Splitting files


 
Thread Tools Search this Thread
Top Forums Shell Programming and Scripting Splitting files
# 1  
Old 07-02-2012
Splitting files

Hello all

I have a file which has around 80 million records, I want to split it to 12 equal files, I tried using the split command but it is allowing me to split according to number of lines or by size. Is there a way i can split the file into 12 files without worrying about the number of lines or size.
# 2  
Old 07-02-2012
Quote:
Originally Posted by Sri3001
Hello all

I want to split it to 12 equal files
In which context? You already ignored the option of equal lines and size?
# 3  
Old 07-02-2012
To be clear: How can you be sure you get 12 files and not 13 or 11 if you do not provide parameters to split? split works on number of bytes or number of lines, csplit works on context (strings in the file, for example). csplit and split have defaults. These WILL NOT produce 12 files for you.

> [Task]:
Using the thread on splitting files, answer:
(a) About how many records does the file in the opening post contain?
(b) Into how many equal files does the original poster want to divide it?
(c) According to the third post, what does csplit work on?
The items that come next are taken from a separate source, unrelated to the thread.

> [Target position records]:
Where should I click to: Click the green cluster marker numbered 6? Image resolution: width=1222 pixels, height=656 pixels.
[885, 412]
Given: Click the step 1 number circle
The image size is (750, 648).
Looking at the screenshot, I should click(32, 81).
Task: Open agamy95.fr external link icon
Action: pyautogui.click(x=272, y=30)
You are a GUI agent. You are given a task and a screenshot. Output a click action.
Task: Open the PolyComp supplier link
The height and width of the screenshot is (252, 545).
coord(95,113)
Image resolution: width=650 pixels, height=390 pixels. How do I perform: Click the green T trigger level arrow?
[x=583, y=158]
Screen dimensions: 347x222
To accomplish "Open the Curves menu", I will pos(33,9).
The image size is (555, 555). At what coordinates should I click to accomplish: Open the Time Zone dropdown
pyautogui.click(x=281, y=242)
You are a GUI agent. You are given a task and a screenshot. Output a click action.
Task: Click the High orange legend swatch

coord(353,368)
==
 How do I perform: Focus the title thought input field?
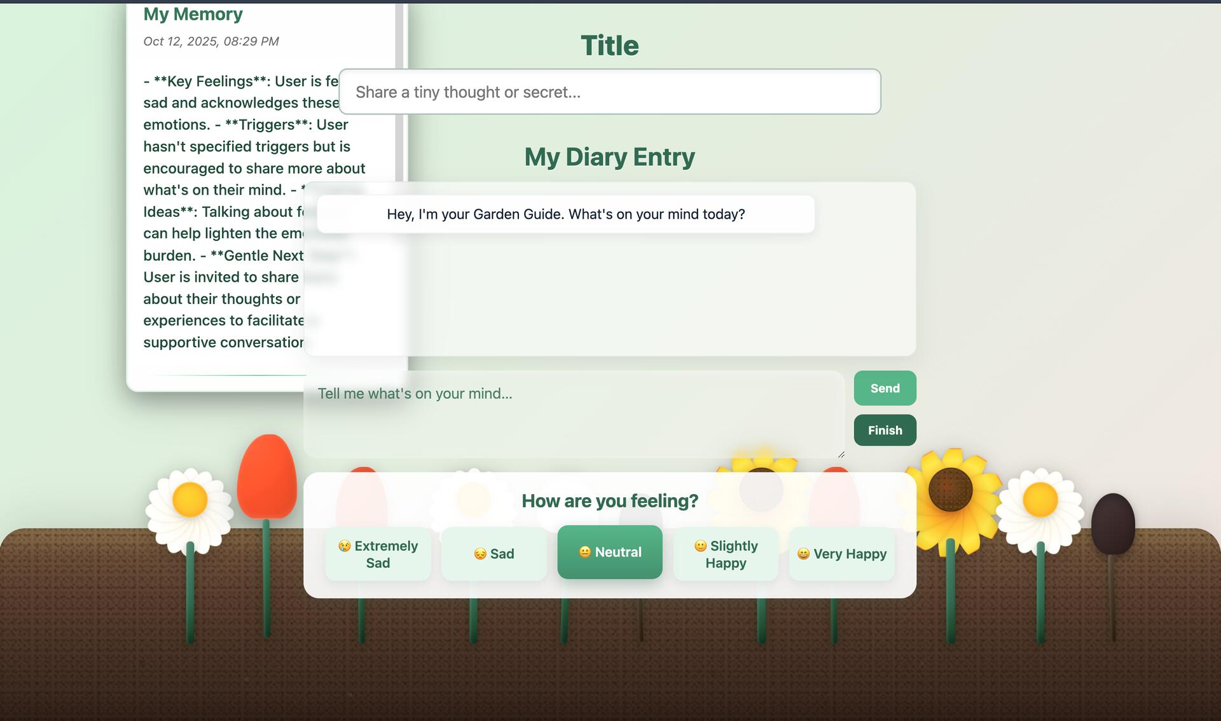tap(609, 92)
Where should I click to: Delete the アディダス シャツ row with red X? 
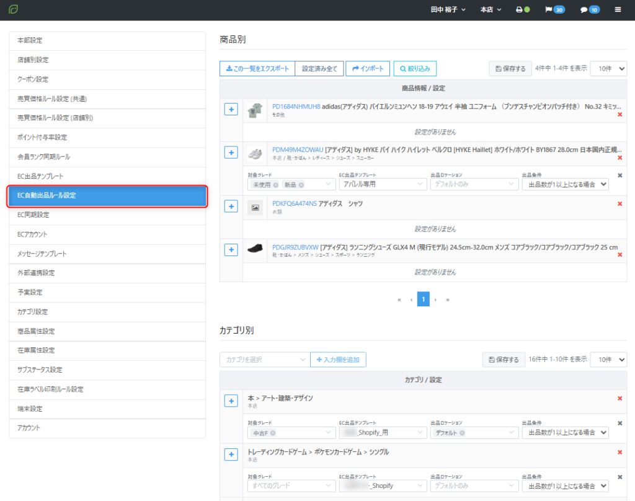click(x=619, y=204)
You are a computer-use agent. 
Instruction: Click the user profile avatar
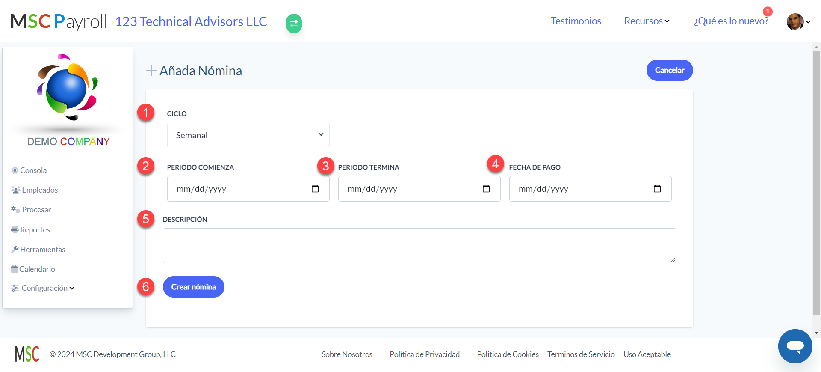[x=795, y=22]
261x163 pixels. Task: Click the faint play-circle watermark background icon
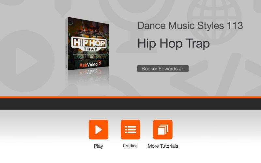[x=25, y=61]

> [Exercise solution]:
(a) Around 80 million records.
(b) 12 equal files.
(c) Context, such as strings in the file.